Dedicated to the memory of the late Dr. Muhammad Salim for his great contribution to prehistoric archaeology in Pakistan
Pakistan is home to a plethora of archaeological sites attributed to various cultures, civilizations and empires that date from the ancient to contemporary past. In addition to these open-air cultural spaces, there are also a few museums that are dedicated solely to archaeology. These places of great cultural and historical value are located across the country, projecting the remarkable archaeological record of human life in more than two million years. The discoveries made over the last hundred years in Pakistan have demonstrated that this is among the regions of the world with a very long occupational history and the most ancient remains.
The oldest evidence of human presence in Pakistan has been documented in the form of fossilised bones (jaws and teeth) and stone implements in the Pothohar, Las Bela and Rohri Hills. In one of his lectures on the course “The Prehistory of South Asia” of the undergraduate archaeology program at the Quaid-i-Azam University’s Taxila Institute of Asian Civilisation, former Director General of the Federal Department of Archaeology and Museums and well-known prehistorian Dr. Fazal Dad Kakar said that “the fossil remains [jaws and teeth] of a distinctive variety of ‘Homo Sapiens Ramapithecus’ [who is] regarded as the common ancestor of all the fossil species of mankind and ourselves […] have been found in sites ranging from China to Kenya, with the largest collection coming from the Sivalik formation of Potwar [Pothohar] area of Pakistan.” He believes that these fossils are about 8 to 14 million years old. However, the stone tools date to the Early Stone Age (Early Paleolithic) and Lower Paleolithic (approximately 1.5 to 2.5 million years old).
The earliest stone tools found in Pakistan are pebbles, choppers, flakes and hand-axes. They were made in the Pleistocene era and belong to the Soan and Acheulean stone tool industries. According to the late Prof. Ahmad Hassan Dani, the early utensils “are big flakes or split pebbles of quartzite with unfaceted striking platforms mostly at obtuse angles […] [and are] called ‘Pre-Soan’ as they [do] not correspond with the dominant characteristic of the Soan Culture.” However, the predominant tools of the Soan Culture are pebble scraping and chopping tools, flake tools and hand-axes. Kenneth P. Oakley, in his book titled Man the Tool-maker (pp. 48–49), has described Soan as a chopper-tool culture. The Soan pebble tool and hand-axe traditions were first identified by Helmut de Terra and Thomas Thomson Paterson.
As for the Acheulean Culture, it is to be noted here that it was named after a type site Saint-Acheul located in the Somme River Valley in northern France, where several Early Paleolithic (ca. 1.7 million years before present) hand-axes – including biface axes and ovoid stone implements – were discovered. Dr. Muhammad Salim, an authority on the prehistory and paleolithic cultures of Pakistan, writes, “The hand-axe tradition here coming later [as compared to flake tool tradition] may have been a local development or dispersal from the Old World.”

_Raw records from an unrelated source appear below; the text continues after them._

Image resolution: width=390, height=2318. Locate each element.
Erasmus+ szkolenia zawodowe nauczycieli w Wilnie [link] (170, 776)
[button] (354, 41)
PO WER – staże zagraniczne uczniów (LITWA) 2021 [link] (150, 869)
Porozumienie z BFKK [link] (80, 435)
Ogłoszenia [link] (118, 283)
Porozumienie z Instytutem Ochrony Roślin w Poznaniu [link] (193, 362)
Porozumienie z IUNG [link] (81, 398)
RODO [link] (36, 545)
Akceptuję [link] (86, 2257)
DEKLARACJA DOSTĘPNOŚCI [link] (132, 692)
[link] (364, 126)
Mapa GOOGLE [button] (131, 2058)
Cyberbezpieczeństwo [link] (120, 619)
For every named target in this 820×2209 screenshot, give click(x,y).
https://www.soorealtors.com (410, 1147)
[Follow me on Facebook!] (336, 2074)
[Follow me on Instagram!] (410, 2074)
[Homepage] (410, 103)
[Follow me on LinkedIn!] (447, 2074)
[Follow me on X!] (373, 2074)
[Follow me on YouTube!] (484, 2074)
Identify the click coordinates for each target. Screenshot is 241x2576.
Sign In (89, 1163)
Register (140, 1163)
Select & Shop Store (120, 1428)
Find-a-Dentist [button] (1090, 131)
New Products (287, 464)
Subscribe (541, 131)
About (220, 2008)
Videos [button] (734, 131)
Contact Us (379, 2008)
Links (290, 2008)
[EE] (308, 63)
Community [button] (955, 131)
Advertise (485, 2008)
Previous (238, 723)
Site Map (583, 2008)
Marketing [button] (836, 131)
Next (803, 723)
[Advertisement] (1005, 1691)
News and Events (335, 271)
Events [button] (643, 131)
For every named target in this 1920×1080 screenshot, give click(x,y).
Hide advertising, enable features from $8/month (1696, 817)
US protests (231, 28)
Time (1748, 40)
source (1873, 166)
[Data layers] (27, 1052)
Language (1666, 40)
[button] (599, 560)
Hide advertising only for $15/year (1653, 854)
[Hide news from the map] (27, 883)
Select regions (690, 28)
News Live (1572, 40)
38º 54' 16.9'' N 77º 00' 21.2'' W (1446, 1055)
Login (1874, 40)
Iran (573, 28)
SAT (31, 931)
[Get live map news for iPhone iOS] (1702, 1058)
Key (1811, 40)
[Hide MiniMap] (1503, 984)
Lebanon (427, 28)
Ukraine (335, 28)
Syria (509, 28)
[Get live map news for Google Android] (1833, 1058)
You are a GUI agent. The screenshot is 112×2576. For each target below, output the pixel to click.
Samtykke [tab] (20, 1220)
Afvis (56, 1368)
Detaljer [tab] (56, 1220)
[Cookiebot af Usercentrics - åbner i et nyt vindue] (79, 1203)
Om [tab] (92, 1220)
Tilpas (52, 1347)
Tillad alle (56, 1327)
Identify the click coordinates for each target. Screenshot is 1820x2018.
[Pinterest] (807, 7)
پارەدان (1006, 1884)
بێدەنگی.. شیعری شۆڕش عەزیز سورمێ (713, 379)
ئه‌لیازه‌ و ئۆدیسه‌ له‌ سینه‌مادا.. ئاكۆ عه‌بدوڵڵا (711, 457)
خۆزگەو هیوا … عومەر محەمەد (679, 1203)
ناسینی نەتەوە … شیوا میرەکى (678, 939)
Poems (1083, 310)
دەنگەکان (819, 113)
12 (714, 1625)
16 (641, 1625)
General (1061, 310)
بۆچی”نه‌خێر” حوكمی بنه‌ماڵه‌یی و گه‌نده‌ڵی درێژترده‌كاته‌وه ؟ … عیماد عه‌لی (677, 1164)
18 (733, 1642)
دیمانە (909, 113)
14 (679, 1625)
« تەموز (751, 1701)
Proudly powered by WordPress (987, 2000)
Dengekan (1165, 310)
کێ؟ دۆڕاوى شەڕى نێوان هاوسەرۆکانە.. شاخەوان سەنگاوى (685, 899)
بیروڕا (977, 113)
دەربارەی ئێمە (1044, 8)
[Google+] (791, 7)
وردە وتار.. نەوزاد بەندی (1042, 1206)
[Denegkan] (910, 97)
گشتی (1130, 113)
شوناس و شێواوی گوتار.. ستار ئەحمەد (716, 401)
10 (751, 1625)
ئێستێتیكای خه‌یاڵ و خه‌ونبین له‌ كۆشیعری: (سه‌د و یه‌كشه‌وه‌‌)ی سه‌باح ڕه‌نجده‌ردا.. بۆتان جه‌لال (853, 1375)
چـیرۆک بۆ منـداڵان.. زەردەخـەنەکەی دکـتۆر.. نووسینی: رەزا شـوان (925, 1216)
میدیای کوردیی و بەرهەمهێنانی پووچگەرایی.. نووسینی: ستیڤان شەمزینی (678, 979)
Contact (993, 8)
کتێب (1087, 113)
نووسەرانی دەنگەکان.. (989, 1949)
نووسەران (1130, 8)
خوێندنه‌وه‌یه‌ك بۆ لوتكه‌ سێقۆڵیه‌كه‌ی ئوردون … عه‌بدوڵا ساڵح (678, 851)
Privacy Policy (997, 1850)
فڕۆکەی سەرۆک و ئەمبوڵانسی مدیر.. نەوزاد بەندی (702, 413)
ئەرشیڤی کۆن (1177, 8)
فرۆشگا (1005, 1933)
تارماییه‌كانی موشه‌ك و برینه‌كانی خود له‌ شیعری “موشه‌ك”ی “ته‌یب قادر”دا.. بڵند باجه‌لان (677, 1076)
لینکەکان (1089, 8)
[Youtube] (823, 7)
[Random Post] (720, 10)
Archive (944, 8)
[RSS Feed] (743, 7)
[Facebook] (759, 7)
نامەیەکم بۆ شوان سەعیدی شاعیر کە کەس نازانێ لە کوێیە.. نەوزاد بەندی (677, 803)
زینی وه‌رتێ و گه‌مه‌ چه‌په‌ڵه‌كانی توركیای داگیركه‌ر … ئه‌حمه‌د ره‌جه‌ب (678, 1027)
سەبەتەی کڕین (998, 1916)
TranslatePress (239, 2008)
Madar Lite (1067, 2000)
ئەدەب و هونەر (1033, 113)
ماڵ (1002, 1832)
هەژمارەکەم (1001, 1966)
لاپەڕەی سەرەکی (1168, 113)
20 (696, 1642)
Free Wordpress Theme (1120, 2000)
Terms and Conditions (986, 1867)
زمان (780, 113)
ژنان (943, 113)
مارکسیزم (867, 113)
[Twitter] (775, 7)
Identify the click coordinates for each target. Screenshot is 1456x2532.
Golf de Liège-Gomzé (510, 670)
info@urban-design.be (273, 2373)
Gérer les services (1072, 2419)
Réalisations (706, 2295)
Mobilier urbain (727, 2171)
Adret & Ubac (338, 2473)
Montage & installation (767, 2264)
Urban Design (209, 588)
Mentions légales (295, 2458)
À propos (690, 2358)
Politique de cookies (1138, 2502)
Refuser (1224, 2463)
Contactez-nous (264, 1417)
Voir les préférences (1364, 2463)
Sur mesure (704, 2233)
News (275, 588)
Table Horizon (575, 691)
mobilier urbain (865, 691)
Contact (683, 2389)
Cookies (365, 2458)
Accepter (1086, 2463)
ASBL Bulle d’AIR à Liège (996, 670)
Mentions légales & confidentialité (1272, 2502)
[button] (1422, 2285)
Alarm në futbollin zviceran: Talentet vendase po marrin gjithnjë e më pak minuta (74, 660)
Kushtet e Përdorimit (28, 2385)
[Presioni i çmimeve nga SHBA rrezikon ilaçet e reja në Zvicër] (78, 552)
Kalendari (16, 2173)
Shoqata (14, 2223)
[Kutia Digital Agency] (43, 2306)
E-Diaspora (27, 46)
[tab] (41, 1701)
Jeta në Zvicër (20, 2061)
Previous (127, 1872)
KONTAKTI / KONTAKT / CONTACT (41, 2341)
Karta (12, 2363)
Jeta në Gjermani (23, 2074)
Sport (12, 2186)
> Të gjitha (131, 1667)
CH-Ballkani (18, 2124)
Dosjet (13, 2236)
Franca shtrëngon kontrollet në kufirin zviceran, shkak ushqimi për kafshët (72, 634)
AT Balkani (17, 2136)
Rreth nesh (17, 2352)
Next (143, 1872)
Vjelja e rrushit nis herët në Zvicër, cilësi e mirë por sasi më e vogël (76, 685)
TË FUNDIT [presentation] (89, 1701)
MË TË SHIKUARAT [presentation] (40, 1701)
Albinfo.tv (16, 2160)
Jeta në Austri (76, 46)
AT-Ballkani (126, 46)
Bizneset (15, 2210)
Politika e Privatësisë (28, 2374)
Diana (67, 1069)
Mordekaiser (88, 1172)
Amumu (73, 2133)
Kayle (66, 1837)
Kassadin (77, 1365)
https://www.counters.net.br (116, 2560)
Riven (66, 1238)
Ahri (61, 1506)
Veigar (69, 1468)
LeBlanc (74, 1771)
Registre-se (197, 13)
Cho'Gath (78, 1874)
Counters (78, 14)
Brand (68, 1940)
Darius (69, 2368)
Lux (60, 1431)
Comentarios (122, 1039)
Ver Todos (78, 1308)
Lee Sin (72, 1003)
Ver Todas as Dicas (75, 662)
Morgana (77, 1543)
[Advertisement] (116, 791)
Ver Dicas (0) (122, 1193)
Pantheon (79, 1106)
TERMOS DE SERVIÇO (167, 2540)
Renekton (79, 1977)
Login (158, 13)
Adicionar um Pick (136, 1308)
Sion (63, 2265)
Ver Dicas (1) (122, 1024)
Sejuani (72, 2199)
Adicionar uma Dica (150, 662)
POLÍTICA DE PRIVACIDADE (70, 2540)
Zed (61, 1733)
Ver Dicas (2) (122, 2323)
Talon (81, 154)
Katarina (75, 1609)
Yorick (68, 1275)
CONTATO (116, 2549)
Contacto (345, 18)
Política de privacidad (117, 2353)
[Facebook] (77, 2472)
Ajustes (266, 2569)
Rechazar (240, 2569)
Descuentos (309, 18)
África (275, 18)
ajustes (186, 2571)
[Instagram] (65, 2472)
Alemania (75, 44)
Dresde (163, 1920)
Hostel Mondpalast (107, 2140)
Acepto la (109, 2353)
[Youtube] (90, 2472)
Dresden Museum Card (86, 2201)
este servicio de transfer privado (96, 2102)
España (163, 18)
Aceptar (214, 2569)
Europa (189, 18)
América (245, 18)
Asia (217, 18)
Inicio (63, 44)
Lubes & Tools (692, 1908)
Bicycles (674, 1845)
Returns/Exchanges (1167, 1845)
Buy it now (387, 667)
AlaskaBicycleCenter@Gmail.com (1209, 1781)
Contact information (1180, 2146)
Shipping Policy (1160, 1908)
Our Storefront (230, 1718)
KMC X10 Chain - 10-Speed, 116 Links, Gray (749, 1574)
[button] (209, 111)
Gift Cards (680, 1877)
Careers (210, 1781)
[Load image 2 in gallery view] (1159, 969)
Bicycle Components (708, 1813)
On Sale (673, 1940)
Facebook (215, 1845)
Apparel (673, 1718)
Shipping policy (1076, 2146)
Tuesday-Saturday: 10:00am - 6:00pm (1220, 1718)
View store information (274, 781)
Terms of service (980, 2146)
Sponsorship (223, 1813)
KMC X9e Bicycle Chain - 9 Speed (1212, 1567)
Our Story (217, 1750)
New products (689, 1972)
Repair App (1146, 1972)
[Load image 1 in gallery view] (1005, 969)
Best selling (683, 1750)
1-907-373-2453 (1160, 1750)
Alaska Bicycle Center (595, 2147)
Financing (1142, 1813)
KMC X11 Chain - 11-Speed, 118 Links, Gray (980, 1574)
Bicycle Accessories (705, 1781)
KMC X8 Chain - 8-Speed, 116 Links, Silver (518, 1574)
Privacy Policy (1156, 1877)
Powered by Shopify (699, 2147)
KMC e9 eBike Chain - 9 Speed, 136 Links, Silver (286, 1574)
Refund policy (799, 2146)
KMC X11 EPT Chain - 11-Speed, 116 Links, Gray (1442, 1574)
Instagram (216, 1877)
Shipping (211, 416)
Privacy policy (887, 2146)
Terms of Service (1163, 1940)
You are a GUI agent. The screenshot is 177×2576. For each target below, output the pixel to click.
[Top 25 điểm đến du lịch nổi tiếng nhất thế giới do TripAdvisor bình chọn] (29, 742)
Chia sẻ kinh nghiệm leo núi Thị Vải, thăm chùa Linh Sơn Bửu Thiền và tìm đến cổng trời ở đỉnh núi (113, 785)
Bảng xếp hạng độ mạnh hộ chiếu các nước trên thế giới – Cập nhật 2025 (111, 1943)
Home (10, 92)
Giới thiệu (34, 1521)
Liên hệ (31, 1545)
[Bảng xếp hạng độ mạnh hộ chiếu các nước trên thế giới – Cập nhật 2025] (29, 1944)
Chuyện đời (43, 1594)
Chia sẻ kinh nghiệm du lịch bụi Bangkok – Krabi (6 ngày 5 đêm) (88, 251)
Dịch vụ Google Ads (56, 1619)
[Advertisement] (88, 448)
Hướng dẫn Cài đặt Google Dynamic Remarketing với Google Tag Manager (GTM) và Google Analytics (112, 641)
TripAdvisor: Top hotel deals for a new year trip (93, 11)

Taking on this tradition, in one of his lectures at the Taxila Institute of Asian Civilisation, Dr. F.D. Kakar said that ‘the identification in South Asia of a distinctive “local Acheulean culture” is of great interest, which links South Asia with a vast complex of such early centres of human activity stretching from France and Spain through the Mediterranean, including the Sahara and south-east Africa, and from Palestine and Syria across to South Asia and then on to eastern Asia as far as northeastern China.
Given this, it can be said that “big flakes” or “split pebble” tools are the most ancient artifacts so far discovered in Pakistan. One implement of this type is on permanent display at the Islamabad Museum, and according to Dr. Mehmood-ul-Hassan, the Deputy Director of the Federal Department of Archaeology and Museum, it is two million years old – the oldest tool in Pakistan. They were found by Helmut de Terra and T.T Paterson in the Boulder Conglomerate of the second glaciation in the Soan river valley in the Pothohar plateau. Furthermore, Dr. M. Salim also discovered some pebble tools from the freshwater Pinjor Zone in Pakistan which, he suggested, might be 2.2 million years old.
A variety of blades of different types were made in the prehistoric Soan, Las Bela and Rohri Hills stone tool industries: items which included choppers, flakes, cores, hand-axes and so on. Nowadays, such artifacts are part of the collection of different institutions across the world and are displayed in museums. Early Stone Age implements are extremely important evidence of the primitive stage of human development. This would also mean that Pakistan’s earliest technology was, of course, of stone tool-making.